Adult Expectations
- Amanda Thomas, M.Ed.
- Mar 1
- 3 min read
Imagine: You sleep through your alarm and have to rush through your morning routine. You were expecting a bagel for breakfast but your partner ate the last one so you’re stuck with your least favorite flavor oatmeal. On the way to work you hear a song that always makes you sad for some reason. You trip getting out of your car and spill your coffee on your shirt in front of a colleague. When you head inside you see your best work friend and, upon seeing the look on your face, they ask if you’re okay. You start crying. They respond, “Stop crying. It’s really not that big of a deal.”
In this scenario, how do you feel about that friend? Have you ever had someone dismiss your feelings, and, if so – how did that impact your relationship?
For the most part, we don’t do this to adults. We don’t tell other adults to “get over it” or to “stop crying.” So why do we expect children to keep it together (to suppress or hide how they’re feeling) when they express their emotions?
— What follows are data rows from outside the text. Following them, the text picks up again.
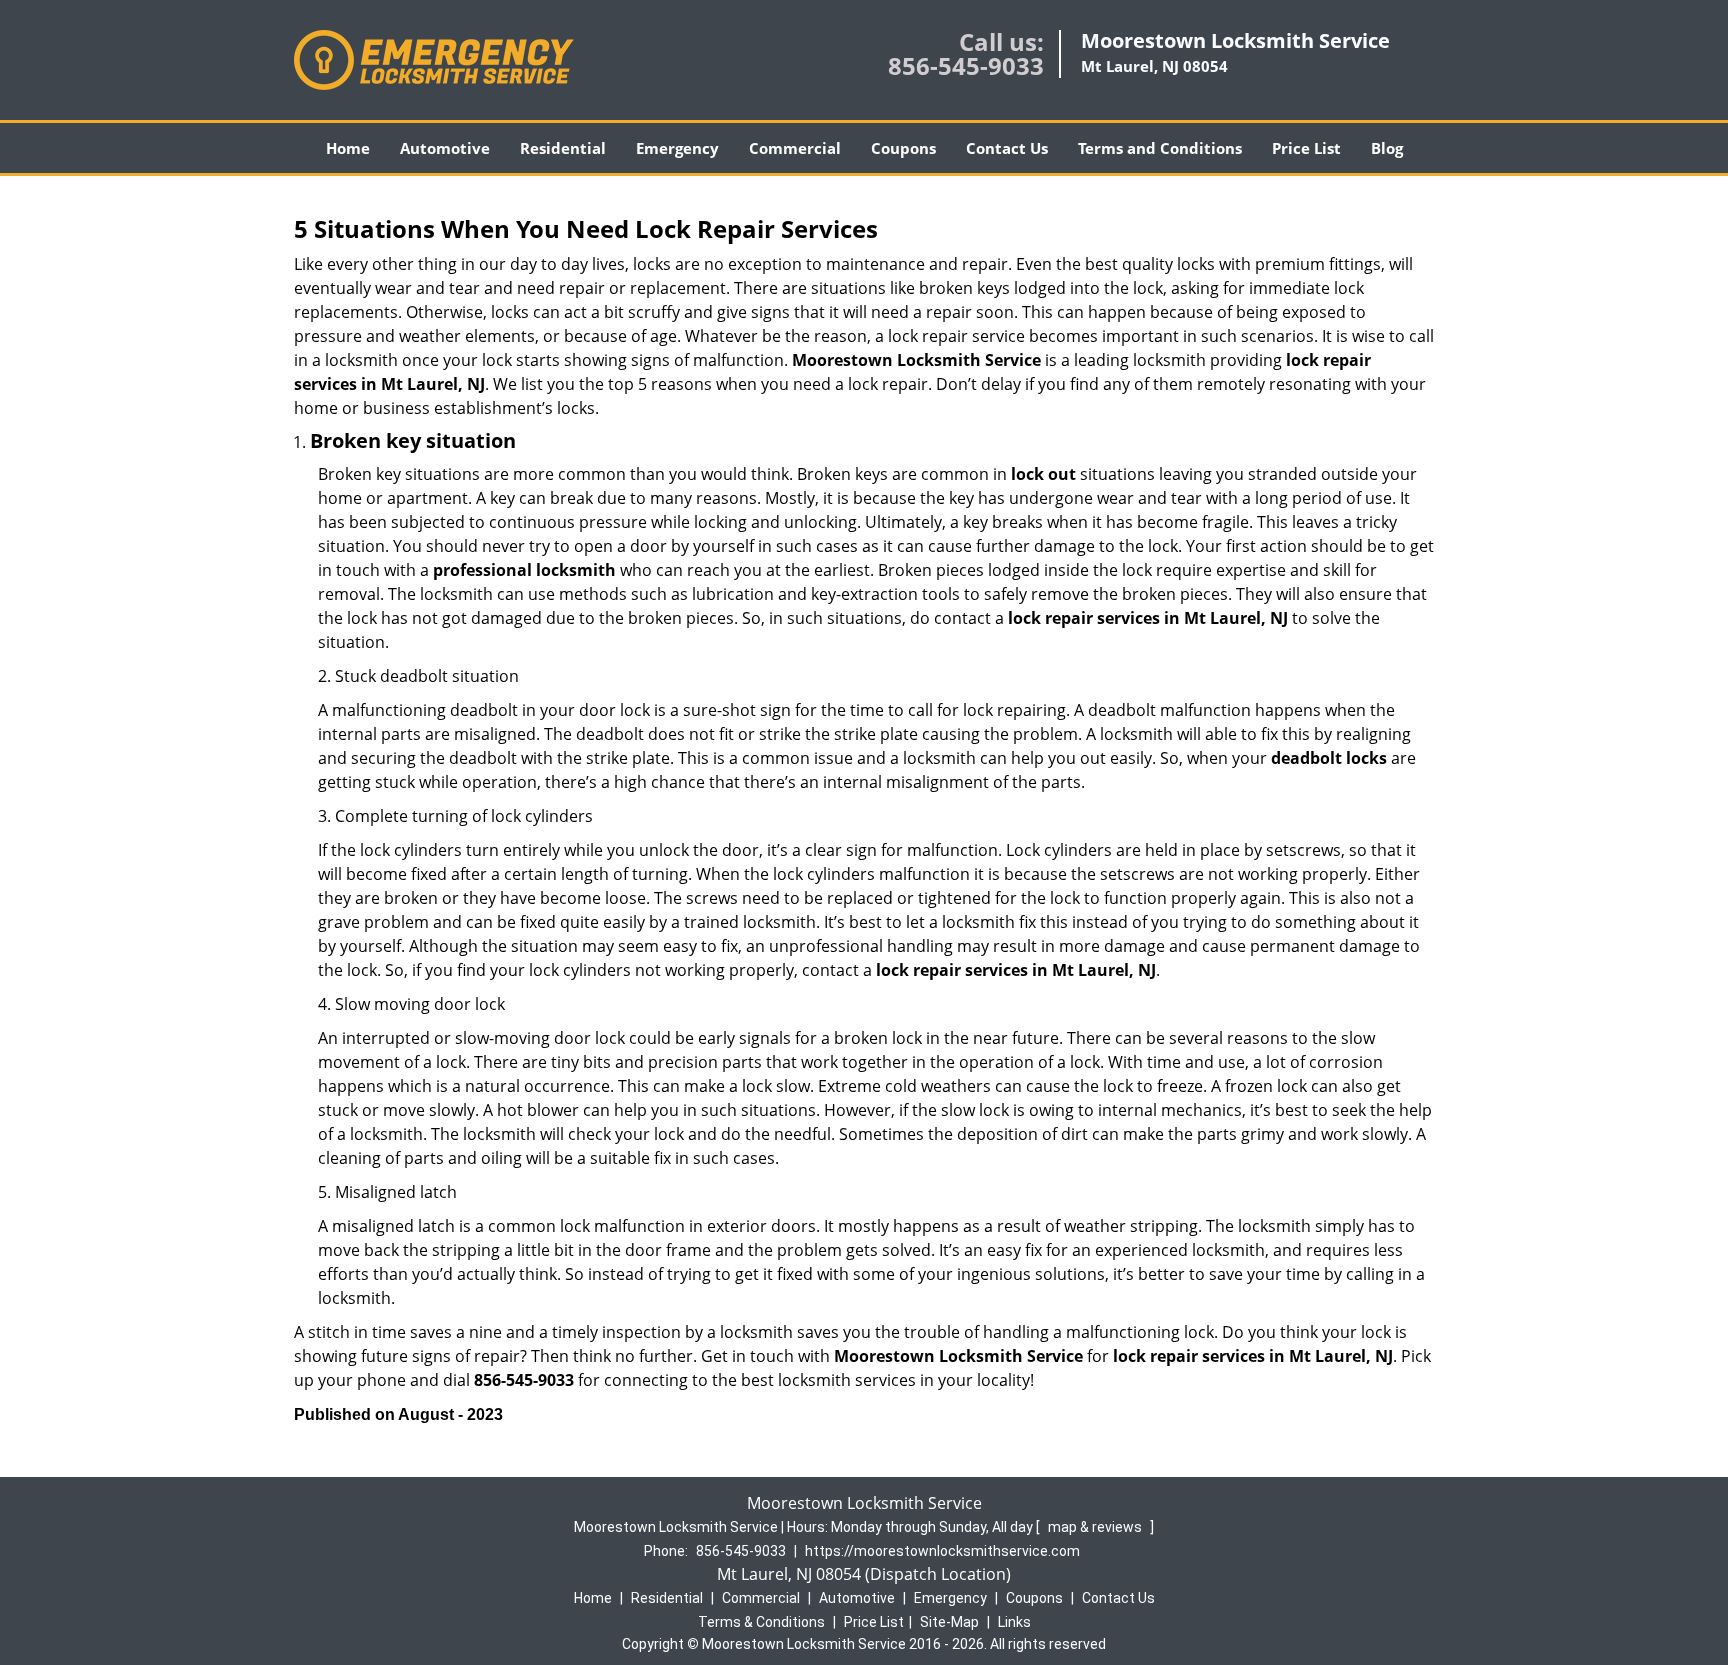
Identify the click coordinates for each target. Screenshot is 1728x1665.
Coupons (903, 148)
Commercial (795, 148)
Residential (563, 148)
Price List (1306, 148)
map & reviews (1096, 1527)
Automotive (445, 148)
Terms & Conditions (761, 1622)
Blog (1387, 148)
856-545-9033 (966, 65)
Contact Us (1007, 148)
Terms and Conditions (1160, 148)
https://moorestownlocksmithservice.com (942, 1551)
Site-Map (949, 1622)
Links (1014, 1622)
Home (348, 148)
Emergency (677, 148)
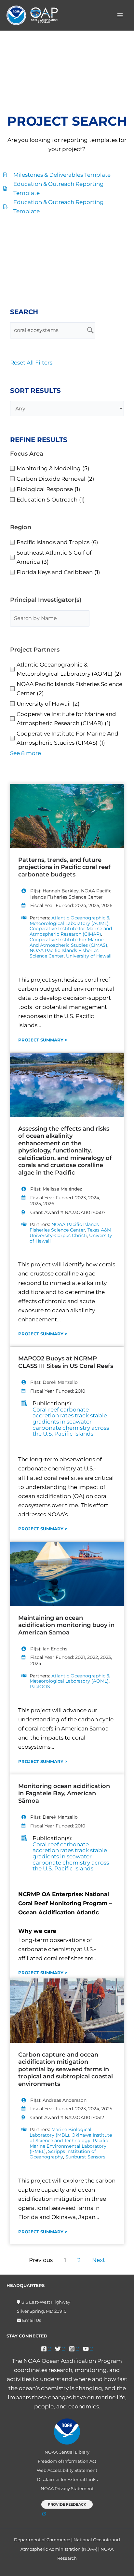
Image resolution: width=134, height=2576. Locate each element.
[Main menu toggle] (120, 15)
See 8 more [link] (25, 753)
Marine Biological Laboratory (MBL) (60, 2132)
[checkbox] (67, 468)
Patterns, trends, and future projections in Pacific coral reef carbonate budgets (64, 867)
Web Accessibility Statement (67, 2470)
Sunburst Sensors (85, 2157)
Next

For us adults, it’s hard to relate to the devastation that some toddlers face when we hand them the red cup instead of the blue. The good news is, we don’t have to feel what other people are feeling in order to support them. What we can do - is consider the many ways the children in our lives may be having a hard time, validate their feelings, and offer the kind of support that specific child needs or asks for.
When students in your classroom are upset over something that seems small to us, it might be worthwhile to consider: Did they get enough sleep last night? Are they hungry? Is it possible there are big changes in their home life? Did they see something on the TV that upset them? Are they feeling well?
The truth is, while we may be seeing a child cry and think it’s because we offered them the “wrong” cup, they may be crying because they had the kind of morning described in the above scenario and the final straw was the red cup. And even if the child is truly crying because they didn’t get the cup they were expecting, we can help them co-regulate. We can acknowledge their feelings by saying something like, “It seems like you wanted the other cup. It’s frustrating when we don’t get what we were expecting.”
Along these lines, I can think of many other ways our expectations of young children can sometimes exceed those we have for our adult peers. If I asked you to sit cross-legged on the floor without speaking or moving for thirty minutes while I gave a lecture on something you found inherently boring, could you do it? Would you feel actively engaged?
If you saw an adult neighbor trip and fall on the cement while checking their mailbox, would you shout, “You’re okay! Walk it off!”?
When we have certain expectations of children, I believe it’s worthwhile to practice this exercise: ask yourself if you would expect the same of a friend or peer? This practice can help us to better understand the student who needs to move doing circle time. It gives us permission to ask a fallen child, “Are you okay?”
And even if we ask the question, “Would I expect this of an adult?” and the answer is “yes” – that doesn’t mean we need to expect it of the children in our classroom. Our expectations should be built on the knowledge we have of the specific, individual children in our lives. We can see children as capable and have high, developmentally appropriate, expectations AND we can reflect on those expectations and remember that children are human, just like us.